本來呈直線前進的艾莉歐回過頭。她故意藏起臉龐,準備好防護罩。

「如果試著去飛,你又會連人帶車掉進河裡吧!」

「………………………………………………」

她立刻轉回正面。就算把頭轉回去,明明也什麼都看不到。

這傢伙真的讓人好煩躁。雖然如此,我卻忍不住在意她,這就是美少女的實力嗎?

我牽起艾莉歐的手,帶她走上歸途。至於觸碰她的手的感想,就算要比喻,也會比夏季的冰淇淋更輕易地融化、回歸空氣,而且毫無餘韻。

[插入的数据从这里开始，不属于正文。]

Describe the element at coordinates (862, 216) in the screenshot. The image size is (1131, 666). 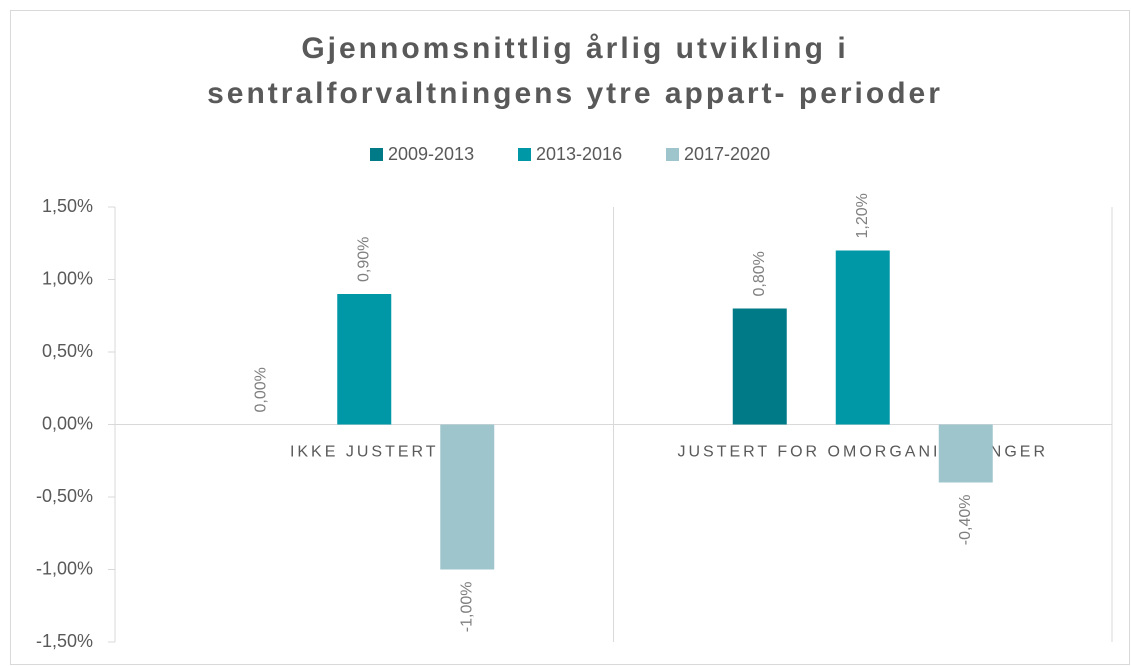
I see `data-label: 1,20%` at that location.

我帶著她上車,體驗到班長帶隊上學的滋味,問自己接下來該怎麼做。

訴說真心話的契機,仍滴著水珠等待從心靈的水龍頭湧出。

要趁這個機會一口氣說出來嗎?萬一半吊子地含糊其詞,就得再找出下次單方面宣言的機會,簡直慘不忍睹。

饒了我吧,我不想一直和現在的艾莉歐相處下去。胃潰瘍和青春痘很可怕的啊!

「你是不想騎自行車,才會卷上棉被的吧?老實說,我無法理解你是如何想到這個念頭的……不過消失的記憶在哪裡?和面對外星人的態度很相近。你只能這樣相信了。有外星人存在,你的記憶在那些傢伙手裡。可是,你卻無法飛上宇宙。」

所以,她只能封印起來。她封起自己的無能,抓住藉口當成求生的稻草。

……我不否定這個行動本身。但是,她在由此衍生出的地方利用外星人,觸動了我心中負面的部份。